= DIRECTION 1 =
From the text on clustering CAMs, list every R function that it says is applied internally.
= DIRECTION 2 =
Write the next part of the text on clustering CAMs, starting after its final sentence.

= TEXT =

########

Clustering CAMs on concept level
CAMs can be clustered on concept level (terms written by participants):
Concept co-occurrences
Central aim: The co-occurrences of concepts within individual CAMs is computed by setting up multiple contingency tables between single pairs of summarized concepts.
Example: Imagine a CAM dataset in which multiple concepts were summarized to the superordinate concepts “do something” and “accountability”. In total, the concept “do something” was drawn 18 times (after summarizing) and the concept “accountability” 13 times. Seven participants drew both concepts together in their respective CAMs. This results in a 2x2 table depicted in the table below. A significant phi coefficient ( = .27, p <. 05) indicates that both concepts were drawn together disproportionately often. This computation is repeated for all concepts pairwise and the pairwise phi coefficients are visualized within a heatmap.
The table is extended if also the valence of the concepts is considered (no 2x2 table, but 2*d x 2*d, whereby d are the different valences of the respective concepts). If valences are considered Cohen's Kappa is computed, if not then the Phi coefficient is computed.
How to use it:
- Click on top "clustering CAMs" -> "on concept level" -> "> Concept co-occurrences", choose your settings and click on "draw Heatmap"
Internally the following R functions are applied:
listConcepts(datCAM = CAMfiles[[1]],
useSummarized = TRUE,
removeSuffix = TRUE)
countDuplicates(concepts = conceptsDF,
orderFrequency = FALSE)
binaryEncoding(conDF = conceptsDF,
duplDF = duplicateDF)
metricEncoding(conDF = conceptsDF,
duplDF = duplicateDF)
phiCoefficient(var1,
var2)
pearsonCoefficient(var1,
var2)
cohensKappa(var1,
var2)
correlationTable(conList = duplicateDF,
inputTable = binaryDf,
CorrFUNC,
considerValence = TRUE,
datNodes = NULL)
- listConcepts(): creates (and return) data frame of concepts per CAM (column) from CAM-data
- countDuplicates(): returns a data frame with all concepts mentioned in more than one CAM (columns "concept") and the number of CAMS where it occurs (column "numCAMoccurences")

########

= SOURCE DATA =
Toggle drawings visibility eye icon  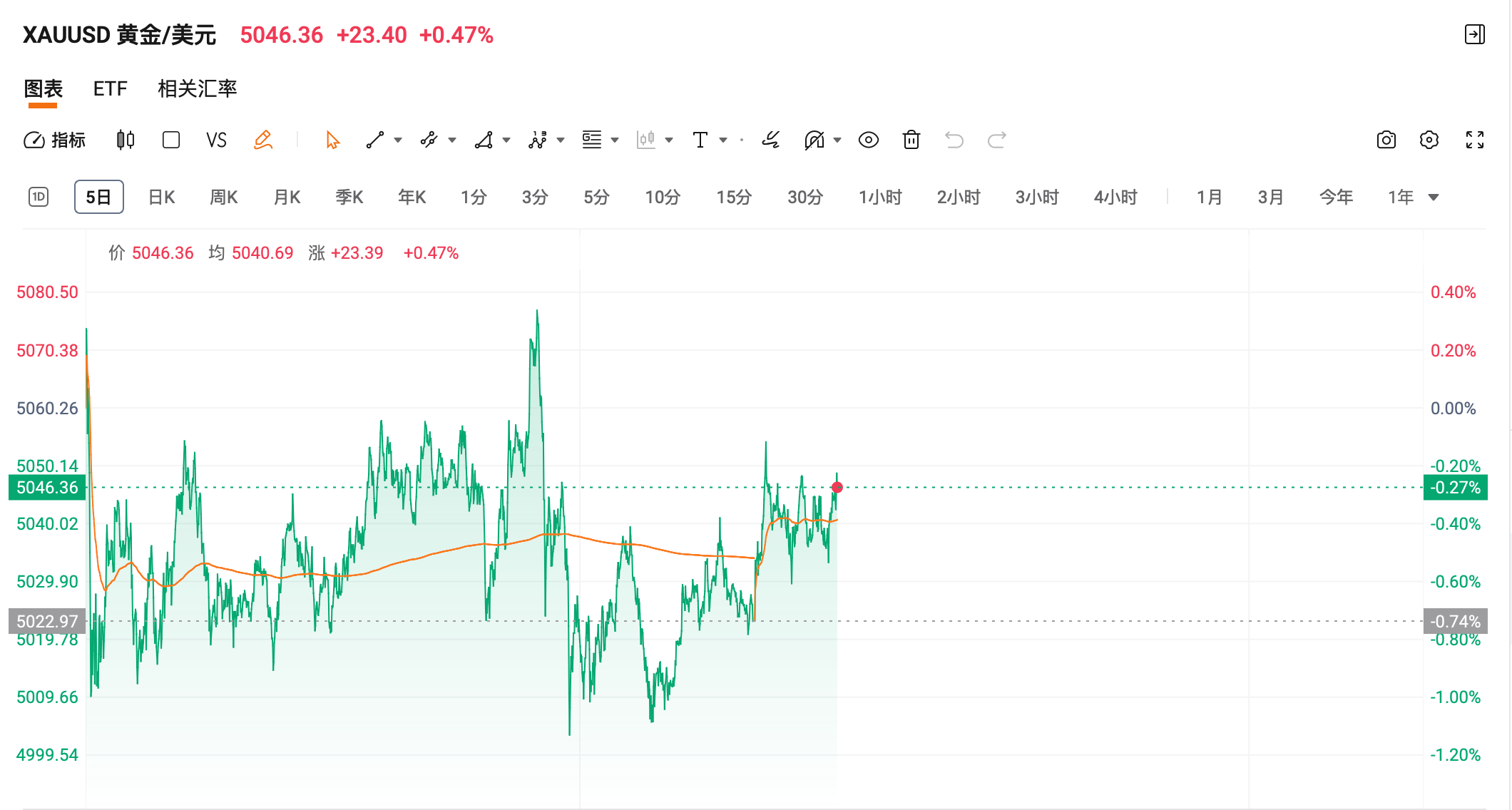click(868, 140)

########

= OUTPUT 1 =
listConcepts(), countDuplicates(), binaryEncoding(), metricEncoding(), phiCoefficient(), pearsonCoefficient(), cohensKappa(), correlationTable()

= OUTPUT 2 =
- binaryEncoding(): creates a Table with binary encoding for duplicate concepts. e.g., each concept mentioned more than once is a column, each CAM is a row; if the concept is mentioned in the respective CAM, cell is 1, if not cell is 0
- metricEncoding(): creates a Table with metric encoding for duplicate concepts. e.g., each concept mentioned more than once is a column, each CAM is a row; if the concept is mentioned in the respective CAM, cell is X, whereby X is the number of occurrence of concepts in the respective CAM if not cell is 0
- phiCoefficient(): calculates Phi coefficient and p-value (chi-square) and returns both in a vector
- pearsonCoefficient(): calculates pearson coefficient and p-value and returns both in a vector
- cohensKappa(): calculates Cohen's Kappa
- correlationTable(): builds a list that contains two dataframes: one that contains the correlation coefficients for the pairwise co-occurence of all concepts and one the respective p-values
Valence co-occurrences
Central aim: The mean valence over all summarized concepts is computed. These mean variables are z-transformed and a hierarchical cluster analysis (euclidean distance + Ward's method) for all summarized concepts which were drawn at least two times is applied. The resulting cluster solution can be interpreted by the average mean differences on the mean variables of the summarized concepts. Such analysis could help to indicate if identical named / summarized concepts of certain supporters / opponents (e.g., on belief in climate change) have different mean valence.
How to use it:
- Click on top "clustering CAMs" -> "on concept level" -> "> Valence co-occurrences", click on "get valence co-occurrences"
Internally no additional specific R function is applied; however:
- Researchers are free to decide how many clusters would be reasonable to differentiate between the average valences of the single concepts by specifying the cutting height of the dendrogram
Slice CAMs
Central aim: If you have a CAM structure, which can be separated (e.g. pre-defined opposing concepts), like in the example CAM in the "Compute neighborhood network indicators" section, the module could be applied. CAMs are automatically separated according to two possible criteria: (a) delete a connection between two concepts, and / or (b) delete a concept. The example CAM could be separated by deleting the connection between the two opposing concepts “own car” and “public transport”. The so generated datasets could be uploaded again to the Data Analysis Tool if the resulting sub-CAMs (e.g. to investigate reasons to use the “own car”) should be summarized separately.
How to use it:
- Click on top "slice CAMs" -> "> slice CAMs", choose your settings and click on "Slice CAMs"
- the following settings can be considered: (a) delete a connection between two concepts (maximum one connection), and / or (b) delete a concept (maximum one concept)
Internally the following R functions are applied:
sliceCAM(singleCAM = drawnCAMs[[i]],
singleCAMid = names(drawnCAMs)[i],
removeConnection = connectionToRemove,
removeNode = nodeToRemove,
plot = FALSE,
verbose = FALSE)
sliceAllCAMs_combined(CAMfilesList = globals$dataCAMsummarized,
drawnCAMs = drawnCAM(),
connectionToRemove = tmp_RemoveConnection_SC,
nodeToRemove = tmp_RemoveConcept_SC,
centralConceptsSubgraphs = input$CentralWords_SC,
plot = FALSE)
sliceAllCAMs_seperated(slicedCAMs = slicedCAMs_combined,
centralConceptsSubgraphs = input$CentralWords_SC,
plot = FALSE)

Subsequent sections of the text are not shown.